* DIRECTIONS FOR THIS TASK
Please print the entries below exactly, from the line with "Audio (403, 166)" through the line with "Buy (950, 166)", including both of those lines and leaving out all others.

* EXCERPTED DATA

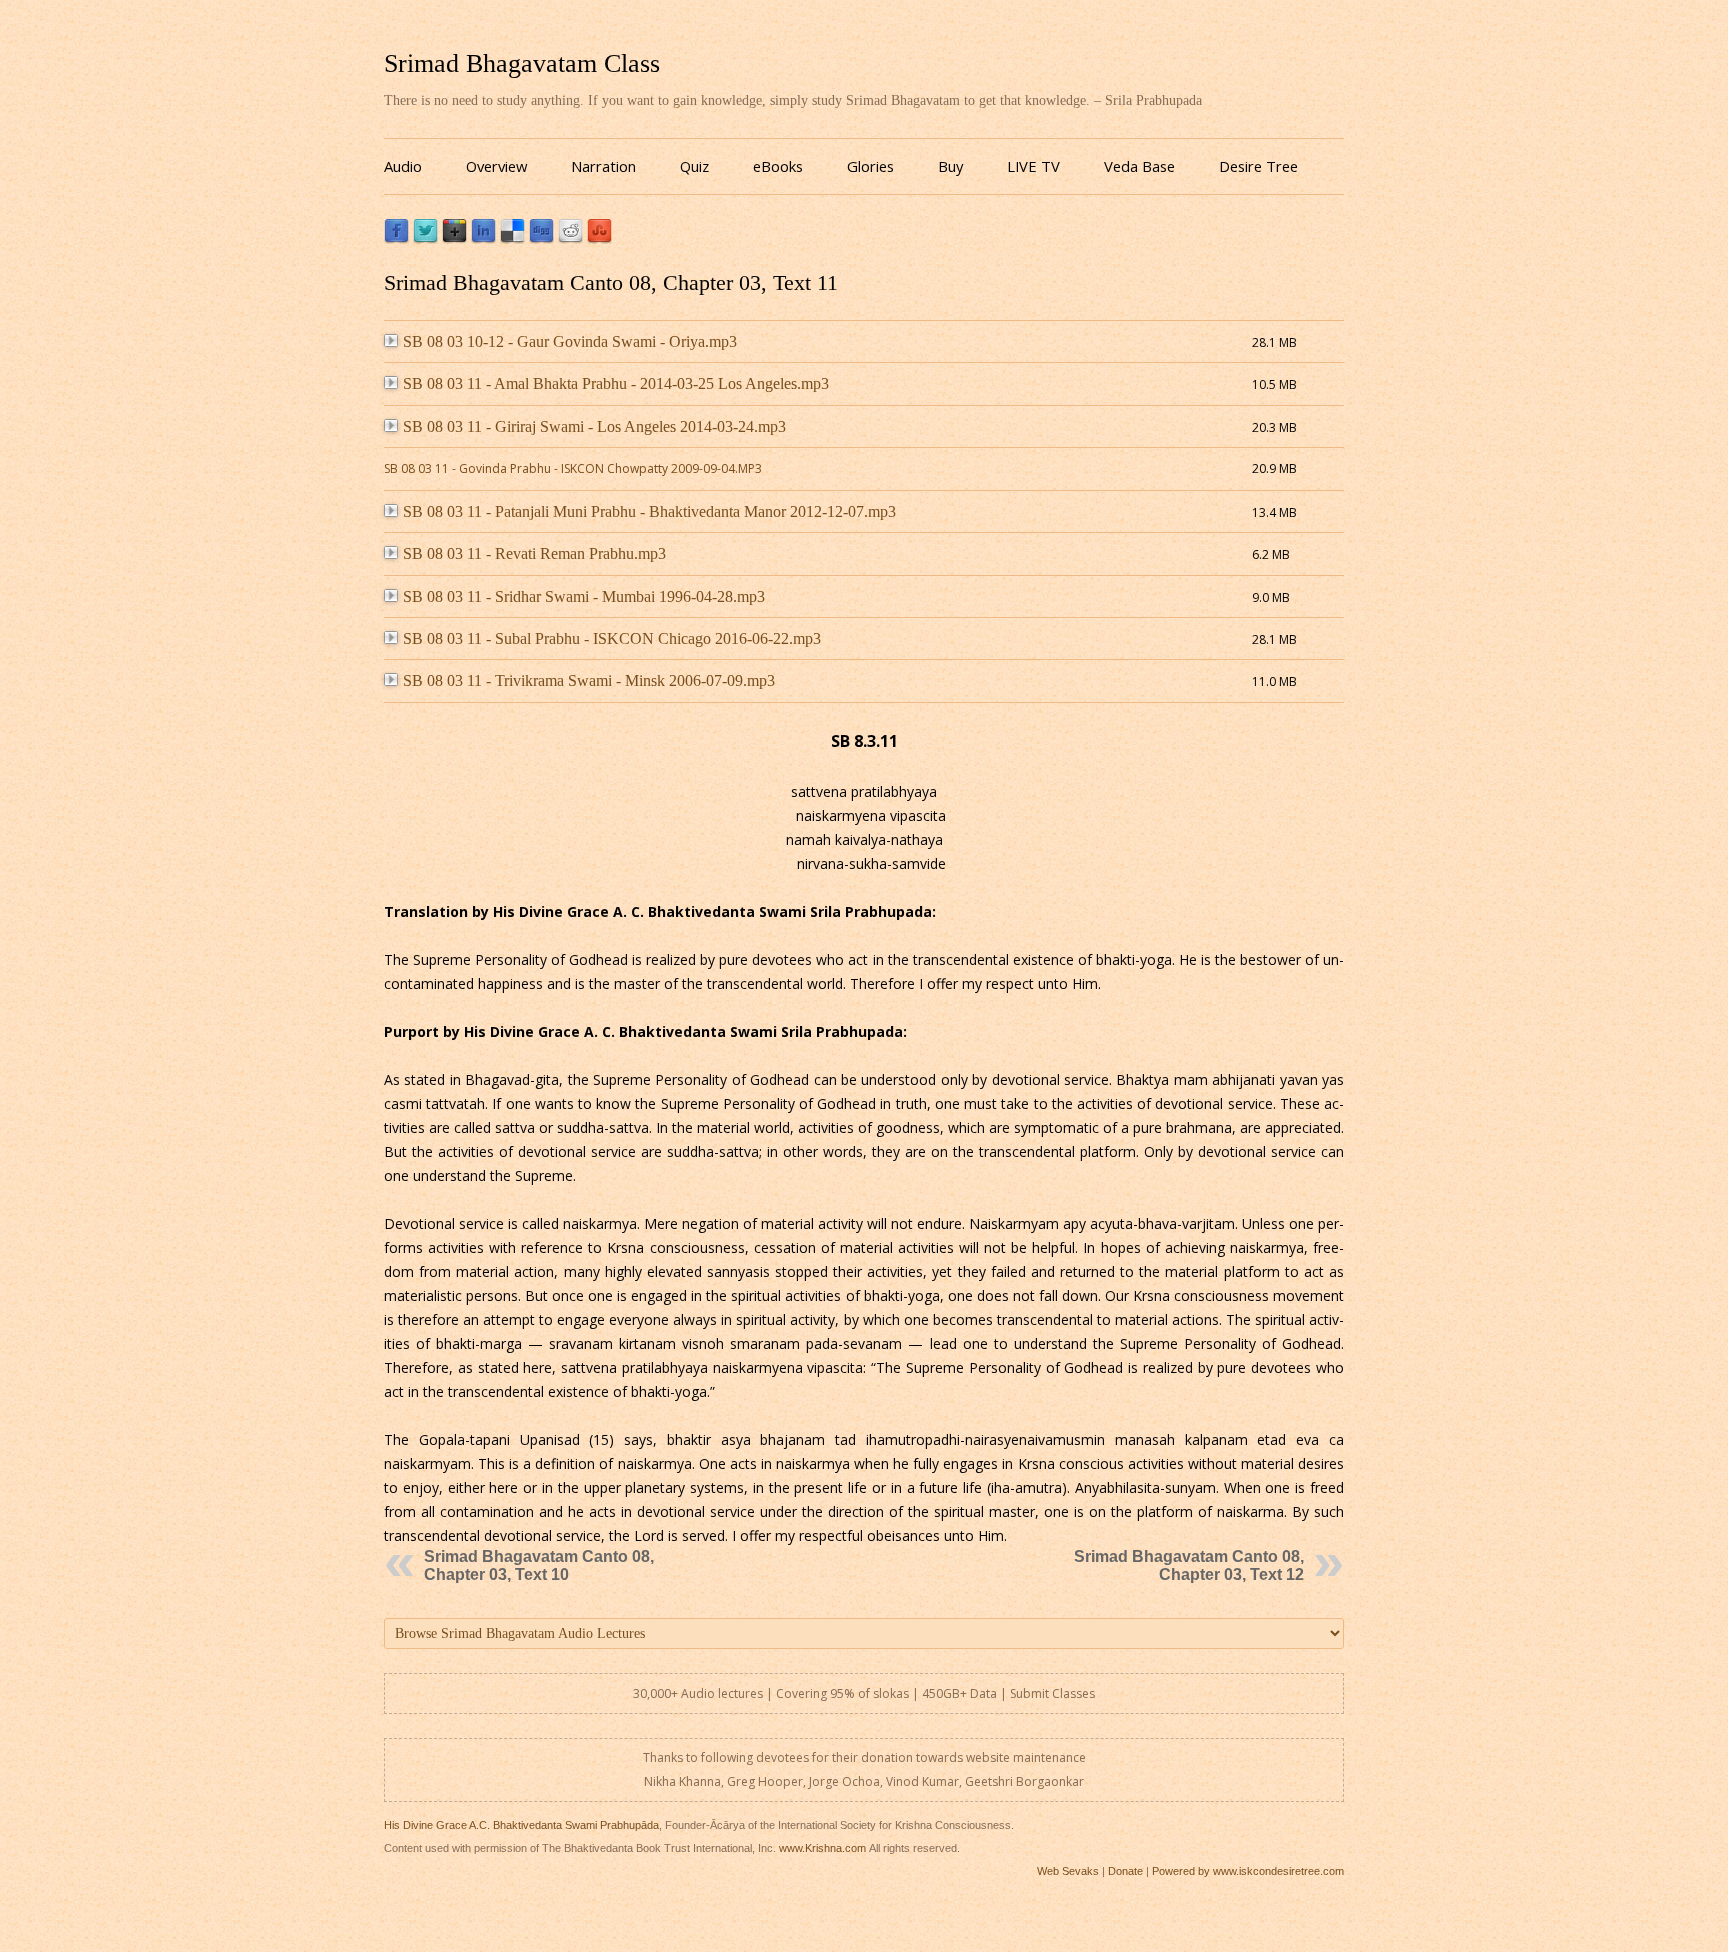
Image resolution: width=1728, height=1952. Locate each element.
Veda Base (1139, 166)
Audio (403, 166)
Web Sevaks (1068, 1871)
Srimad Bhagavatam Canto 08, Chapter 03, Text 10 (539, 1565)
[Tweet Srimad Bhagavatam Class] (425, 238)
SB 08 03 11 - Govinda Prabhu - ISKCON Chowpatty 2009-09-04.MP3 (573, 468)
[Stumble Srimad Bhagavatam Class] (599, 238)
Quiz (694, 166)
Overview (496, 166)
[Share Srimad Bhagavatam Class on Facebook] (396, 238)
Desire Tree (1258, 166)
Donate (1125, 1871)
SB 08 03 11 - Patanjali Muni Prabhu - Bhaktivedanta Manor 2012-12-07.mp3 (649, 511)
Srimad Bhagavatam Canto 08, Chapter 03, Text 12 (1189, 1565)
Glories (870, 166)
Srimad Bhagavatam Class (522, 63)
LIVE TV (1033, 166)
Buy (950, 166)
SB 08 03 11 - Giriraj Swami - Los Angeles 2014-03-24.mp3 (594, 426)
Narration (603, 166)
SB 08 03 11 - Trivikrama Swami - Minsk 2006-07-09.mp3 (589, 680)
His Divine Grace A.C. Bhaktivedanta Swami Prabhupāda (521, 1825)
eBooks (778, 166)
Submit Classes (1052, 1693)
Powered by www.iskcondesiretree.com (1248, 1871)
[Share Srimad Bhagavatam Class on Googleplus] (454, 238)
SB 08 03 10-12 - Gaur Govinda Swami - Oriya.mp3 (570, 341)
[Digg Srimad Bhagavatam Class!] (541, 238)
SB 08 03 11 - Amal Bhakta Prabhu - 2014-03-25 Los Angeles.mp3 (616, 383)
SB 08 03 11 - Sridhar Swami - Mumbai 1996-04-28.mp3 (584, 596)
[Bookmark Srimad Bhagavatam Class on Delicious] (512, 238)
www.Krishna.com (822, 1848)
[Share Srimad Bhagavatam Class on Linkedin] (483, 238)
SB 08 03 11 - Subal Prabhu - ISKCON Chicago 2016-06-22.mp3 (612, 638)
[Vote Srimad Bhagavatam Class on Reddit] (570, 238)
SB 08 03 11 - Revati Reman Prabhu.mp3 (534, 553)
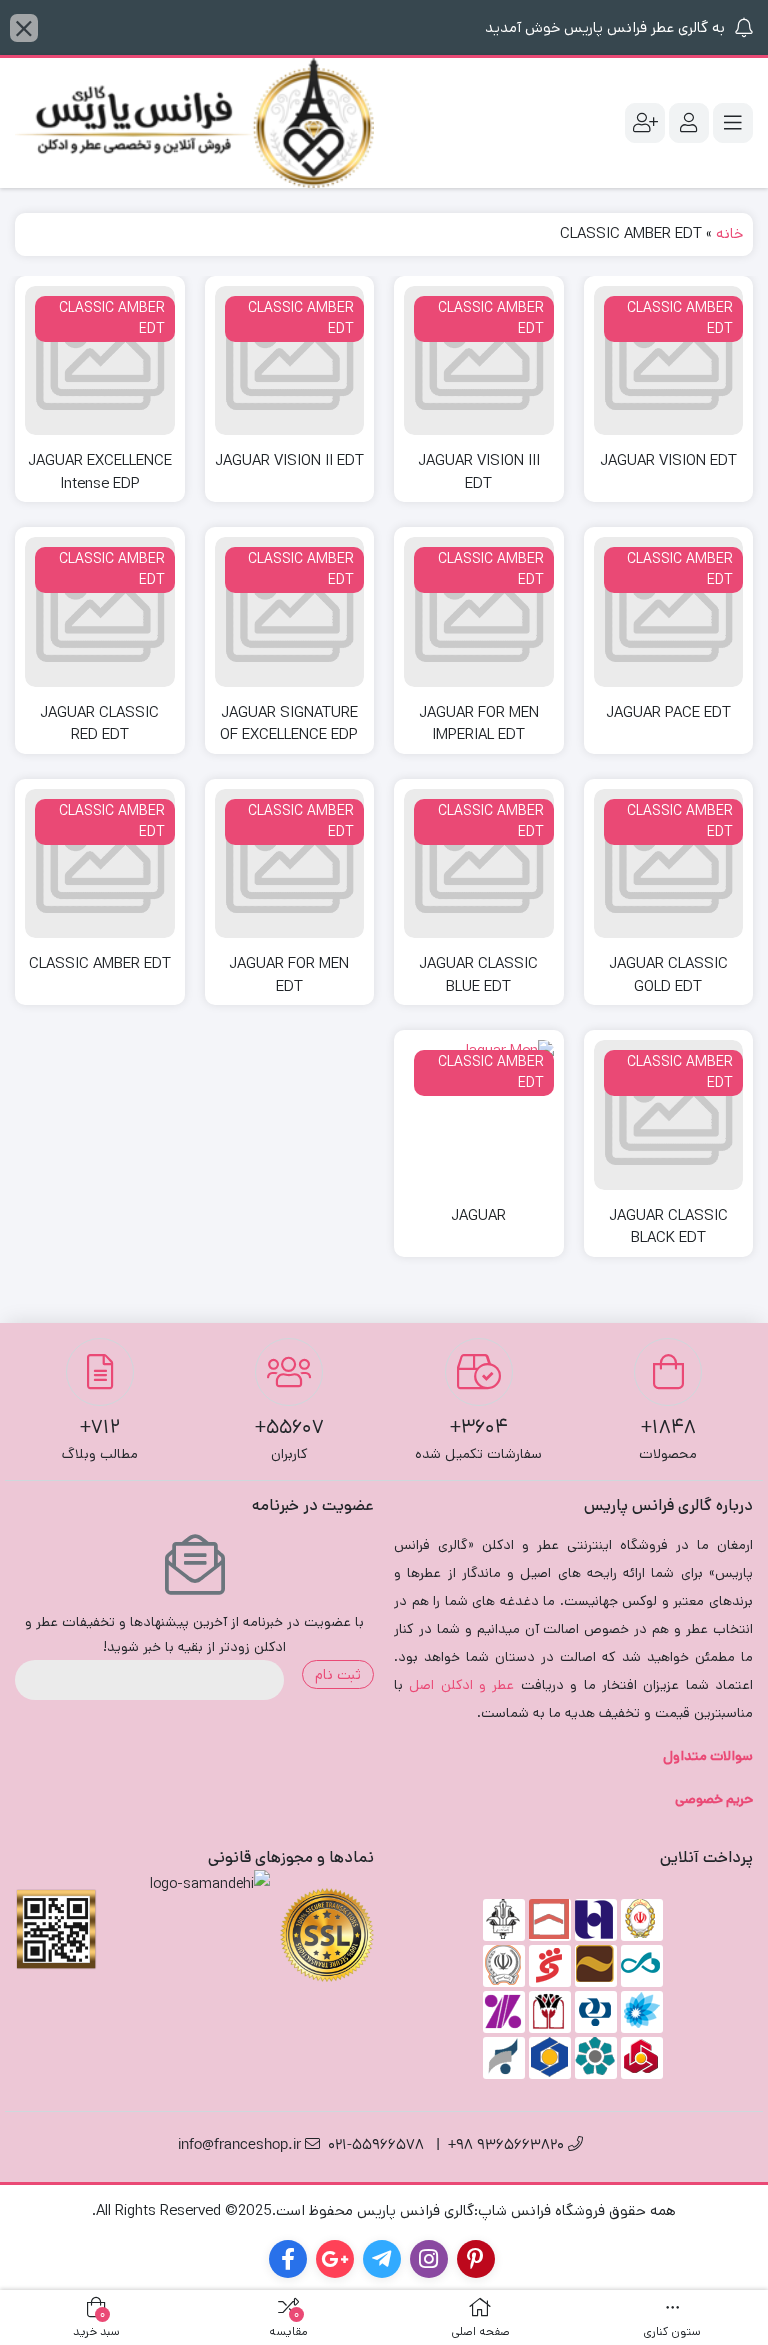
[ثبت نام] (645, 123)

* OUTPUT OF THE TASK
Audio (403, 166)
Web Sevaks (1068, 1871)
Srimad Bhagavatam Canto 08, Chapter 03, Text 10 (539, 1565)
[Tweet Srimad Bhagavatam Class] (425, 238)
SB 08 03 11 - Govinda Prabhu - ISKCON Chowpatty 2009-09-04.MP3 (573, 468)
[Stumble Srimad Bhagavatam Class] (599, 238)
Quiz (694, 166)
Overview (496, 166)
[Share Srimad Bhagavatam Class on Facebook] (396, 238)
Desire Tree (1258, 166)
Donate (1125, 1871)
SB 08 03 11 - Patanjali Muni Prabhu - Bhaktivedanta Manor 2012-12-07.mp3 (649, 511)
Srimad Bhagavatam Canto 08, Chapter 03, Text 12 (1189, 1565)
Glories (870, 166)
Srimad Bhagavatam Class (522, 63)
LIVE TV (1033, 166)
Buy (950, 166)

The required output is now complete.